# Rifling lands



## jk3hunter (Dec 29, 2010)

I know this question is a tough one to answer because all rifles are different but I am just curious how far off the lands I should seat my bullet. If this means anything I shoot a DPMS bull 20 in 223. Used a bullet comparator this weekend and found out that my bullets are damn near on the lands if not touching them already! Even though they are touching the lands I still get honest 3/4 inch five shot groups but I was wondering if I seat them back a bit if I can even tighten that up. Any help appreciated.


----------



## Plainsman (Jul 30, 2003)

Every rifle is different and the only way to know is experiment. If they fit in your clip I would guess they are nt to close to the lands. I had the same rifle as you, it was just to heavy for an old geezer like my to treck after coyote all day long. I traded for a light 16 inch, and that shoots 1/2 inch all day long. My 20 inch heavy grouped under 4/10 inch. 50 gr VMax and H335 grouped right around 1/3 inch. The local sport shot had one ten shot group of .338 hanging under their DPMS's for a couple of months. That was one of my targets from the 20 inch that I purchased from them. 
I didn't like the performance of the VMax on coyote so I have switched to 55 gr soft point. I think they are doing better. If you check Midsouth Shooters Supply, Midway U S A, Nachez shooters supply, etc you will find good prices on plain jane 55 gr soft points. My nephew purchased 4000 and got the price I think under $8 per hundred. 
Anyway, yes I am sure you can do better than 3/4 inch. I never did bother with different seating depths with my DPMS, but I did try different powders and primers. I ended up with Federal match primers and H335 for best accuracy out of Lake City brass.


----------



## jk3hunter (Dec 29, 2010)

Will H335 perform well in the winter even though it isnt an extreme powder? I use varget which is supposed to be one of the best not being temp sensitive. I know H335 meters well.


----------



## Plainsman (Jul 30, 2003)

The only way to know is shoot it over a chronograph. I use some varget, but in my 308. I have not tried it in anything else.

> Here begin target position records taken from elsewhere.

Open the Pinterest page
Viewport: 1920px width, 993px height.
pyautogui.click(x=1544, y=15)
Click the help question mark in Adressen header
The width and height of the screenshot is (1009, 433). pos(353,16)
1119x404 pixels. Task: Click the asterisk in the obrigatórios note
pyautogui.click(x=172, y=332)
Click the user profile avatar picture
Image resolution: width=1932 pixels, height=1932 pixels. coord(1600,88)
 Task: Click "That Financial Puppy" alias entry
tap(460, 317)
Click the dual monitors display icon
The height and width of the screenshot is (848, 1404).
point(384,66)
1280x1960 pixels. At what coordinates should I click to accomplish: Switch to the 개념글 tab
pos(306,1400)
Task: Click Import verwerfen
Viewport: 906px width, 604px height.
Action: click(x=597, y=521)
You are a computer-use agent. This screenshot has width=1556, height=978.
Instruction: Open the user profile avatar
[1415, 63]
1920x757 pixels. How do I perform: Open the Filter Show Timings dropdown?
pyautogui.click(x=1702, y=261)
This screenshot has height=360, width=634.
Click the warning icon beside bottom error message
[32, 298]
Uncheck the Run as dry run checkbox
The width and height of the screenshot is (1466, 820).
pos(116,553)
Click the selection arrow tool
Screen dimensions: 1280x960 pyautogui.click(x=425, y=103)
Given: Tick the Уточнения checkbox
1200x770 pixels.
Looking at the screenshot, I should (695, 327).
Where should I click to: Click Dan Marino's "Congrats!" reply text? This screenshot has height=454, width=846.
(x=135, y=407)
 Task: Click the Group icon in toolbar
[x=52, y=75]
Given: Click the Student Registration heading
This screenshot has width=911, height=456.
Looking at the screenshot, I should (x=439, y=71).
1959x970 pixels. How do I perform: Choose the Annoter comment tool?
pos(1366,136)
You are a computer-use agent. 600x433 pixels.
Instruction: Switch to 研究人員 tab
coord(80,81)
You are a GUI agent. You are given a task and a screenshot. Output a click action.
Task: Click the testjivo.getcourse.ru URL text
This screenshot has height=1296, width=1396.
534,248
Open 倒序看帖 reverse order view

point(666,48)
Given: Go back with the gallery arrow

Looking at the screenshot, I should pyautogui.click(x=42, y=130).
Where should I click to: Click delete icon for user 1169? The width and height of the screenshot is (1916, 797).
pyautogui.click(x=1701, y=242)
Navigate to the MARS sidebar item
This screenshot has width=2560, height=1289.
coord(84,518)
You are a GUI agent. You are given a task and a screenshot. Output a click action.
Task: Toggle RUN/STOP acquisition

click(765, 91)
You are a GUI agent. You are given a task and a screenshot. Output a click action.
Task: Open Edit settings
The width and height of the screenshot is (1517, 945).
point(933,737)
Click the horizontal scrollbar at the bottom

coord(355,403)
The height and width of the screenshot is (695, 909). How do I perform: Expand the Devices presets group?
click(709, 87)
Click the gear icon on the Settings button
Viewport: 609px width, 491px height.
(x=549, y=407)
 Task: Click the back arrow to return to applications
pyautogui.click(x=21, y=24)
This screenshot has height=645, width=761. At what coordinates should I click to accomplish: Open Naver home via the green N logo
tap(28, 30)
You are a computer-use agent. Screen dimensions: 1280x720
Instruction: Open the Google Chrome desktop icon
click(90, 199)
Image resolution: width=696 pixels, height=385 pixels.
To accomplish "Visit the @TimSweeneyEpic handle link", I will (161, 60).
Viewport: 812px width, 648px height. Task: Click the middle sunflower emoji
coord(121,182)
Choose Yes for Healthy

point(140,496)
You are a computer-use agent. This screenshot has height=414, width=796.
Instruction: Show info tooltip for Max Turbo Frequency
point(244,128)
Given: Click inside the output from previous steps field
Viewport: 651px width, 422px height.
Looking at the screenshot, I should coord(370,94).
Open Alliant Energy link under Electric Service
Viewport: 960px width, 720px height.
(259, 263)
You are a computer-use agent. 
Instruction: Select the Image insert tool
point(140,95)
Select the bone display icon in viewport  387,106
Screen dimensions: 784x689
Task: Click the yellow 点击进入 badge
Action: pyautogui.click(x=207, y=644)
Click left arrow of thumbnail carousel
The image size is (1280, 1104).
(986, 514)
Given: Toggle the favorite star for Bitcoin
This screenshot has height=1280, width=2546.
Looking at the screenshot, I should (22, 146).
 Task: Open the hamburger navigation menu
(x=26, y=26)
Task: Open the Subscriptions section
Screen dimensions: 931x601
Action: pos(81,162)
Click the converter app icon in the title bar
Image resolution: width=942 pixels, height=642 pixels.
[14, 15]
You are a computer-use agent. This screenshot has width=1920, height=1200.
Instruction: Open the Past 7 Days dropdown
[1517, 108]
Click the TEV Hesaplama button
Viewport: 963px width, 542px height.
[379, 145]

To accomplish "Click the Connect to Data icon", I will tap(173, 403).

H335 I have chronographed down to -10 degrees. I don't know where I put my records, but I think my 22 inch barrel Winchester Featherweight dropped from 3380 fps to 3250 fps. My 16 inch barrel DPMS gives me 3000 fps with a 50 gr and 2980 with a 55 gr. I get 3040 fps with the 55 gr using Hogdon Benchrest. The day I chronographed last year was 5 degrees above zero.


----------



## jk3hunter (Dec 29, 2010)

i was shocked to find out that my bullets in my current loads touched when seated out to the max that my clip would allow


----------



## MagnumManiac (Feb 19, 2008)

If you load 20 rounds in 5 round batches going deeper into the case by .005" with each batch, this will tell you if the groups get any better. You could also do another batch of 20 the same way with them even further in the case. 
Sometimes there is a sweet spot that occurs close to the lands and another much further away, anything up to .100", but .050" is more realistic with small calibre bullets.


----------



## jk3hunter (Dec 29, 2010)

Thats exactly my plan. I am loading 10 rounds each of bullets .010 off and .020 off the lands and possible .030 and .040 later


----------



## farmerj (Jun 19, 2004)

what ever set-up gives you the lowest Standard deviation / spread when you chrono them if you are going to get all fussy about it.


----------



## jk3hunter (Dec 29, 2010)

I will be fussy because I am obsessed with accuracy.  I measured my lands five times with a variance of +/- .001 which I was very pleased with. Just loaded up ten that are .010 off. I still cant believe I could touch the lands and still fit in my magazine.


----------



## Plainsman (Jul 30, 2003)

> I still cant believe I could touch the lands and still fit in my magazine


That surprises me too. I'll have to check mine. Of course I'm just seating to the cannelure in my 55 gr soft point. I'll have to check my VMax since those are seated so I can just get them in the magazine. I thought I was back about 30 thousandths, but I didn't write it down anywhere and I can't remember.


----------



## jk3hunter (Dec 29, 2010)

with a stoney point bullet comparator I got an average of 2.874 when the round is touching the lands. I backed the next ten off to 2.864


----------